It's telling that after last year's loss, Tampa picked up Luke Schenn, who at that point looked washed up.  He's a shutdown defender rather than a puck mover, and yet they understood he brought something they needed.  He has skills that turned out to be valuable after all, even if they're not of the same variety as Erik Karlsson. 
 
4.  Gaming the system.
When teams think they have a secret tactic not available to their opponents, they will look to game it for their benefit.  So if every team has the epiphany that we can't be scored on if we have the puck, they will adopt tactics to give them maximum puck possession time.  Whereas before, puck possession might have had value as a way to compare teams because they were unaware that they were being measured for it, now it's an objective in itself.  And any time a predictive factor turns into a lever to be pulled, it loses its value.  Ask any experienced stock trader - a winning formula quickly gets copied, and when everyone does it, it can't be a winning formula any longer. 
 
5.  Suspicion of the eyes.
Kyle Dubas supposedly said that your eyes are liars, when asked about what is ridiculed as the eye test.  How did he know this, other than the fact that he could cite examples where the conclusions reached by the eyes did not agree with his numbers?  The question is not merely rhetorical; he has a department he calls R&D, which suggests he thinks they engage in research.  But research involves changing a variable and testing its effect on the outcome; difficult to do in something as complex as a hockey game.  What his department is likely doing is called data mining.  That is, analyzing any metric they can lay their hands on, and looking for correlations with wins.  And I should point out that data mining is considered bush-league by legitimate statisticians.  Basically, you can find all sorts of spurious trends in a mess of data, and they mean nothing by themselves.  It's like picking letters at certain intervals in the Bible, or Shakespeare, and claiming to find hidden messages.  It's not denying the value of those texts to point out that this is a misuse.
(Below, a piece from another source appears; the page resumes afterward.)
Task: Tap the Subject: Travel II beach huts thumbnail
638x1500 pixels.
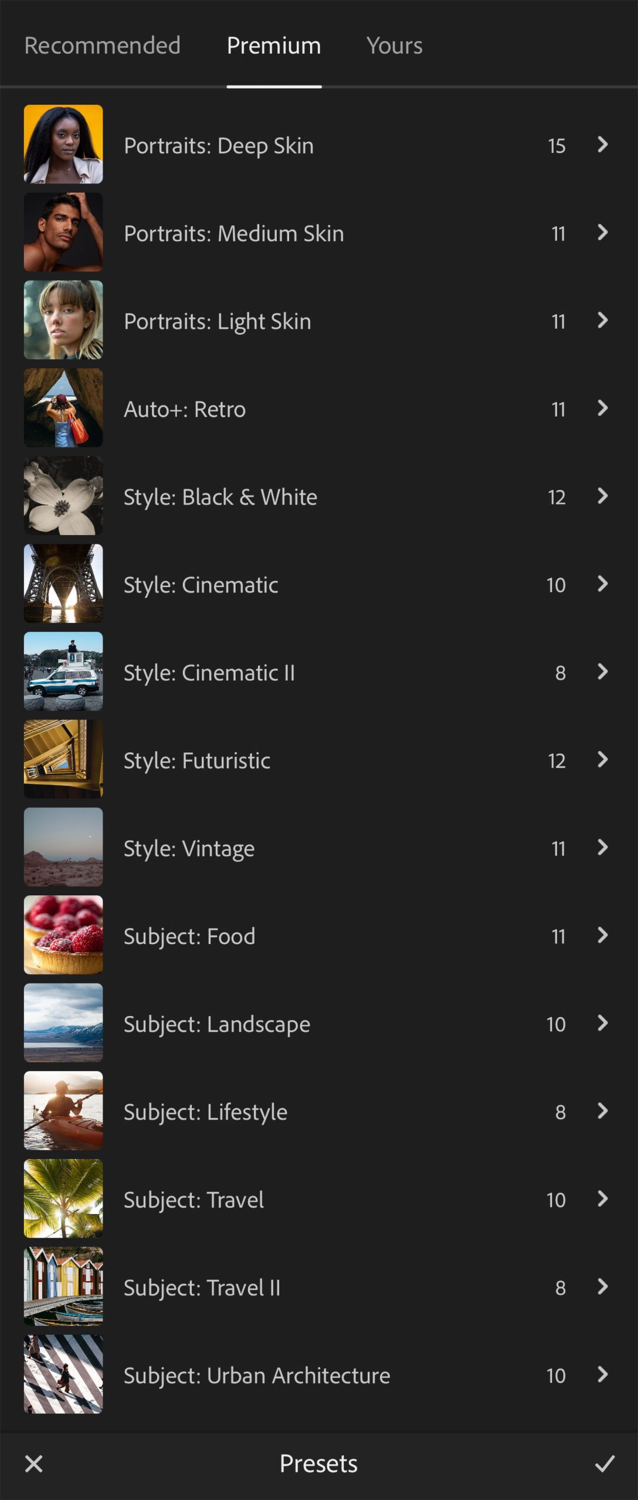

​In the end, success requires wisdom, and analytics doesn't furnish it.  You need to be able to watch a game, see the places where the lineup fails, and fix those places.  And you need to be able to do it in defiance of some number that suggests a player is a gem, when it's clear that's not the case.  And that means trusting what you see, and stubbornly sticking to it.  Someone who does it right time after time is worth quite a bit of money.  By contrast, if wisdom was reducible to a number, no executive would be worth more than a respectable middle class salary.  Ask yourself this:  Since Lou Lamoriello went to the Islanders and Kyle Dubas took over the Leafs, what do the fortunes of both teams suggest in terms of which approach works?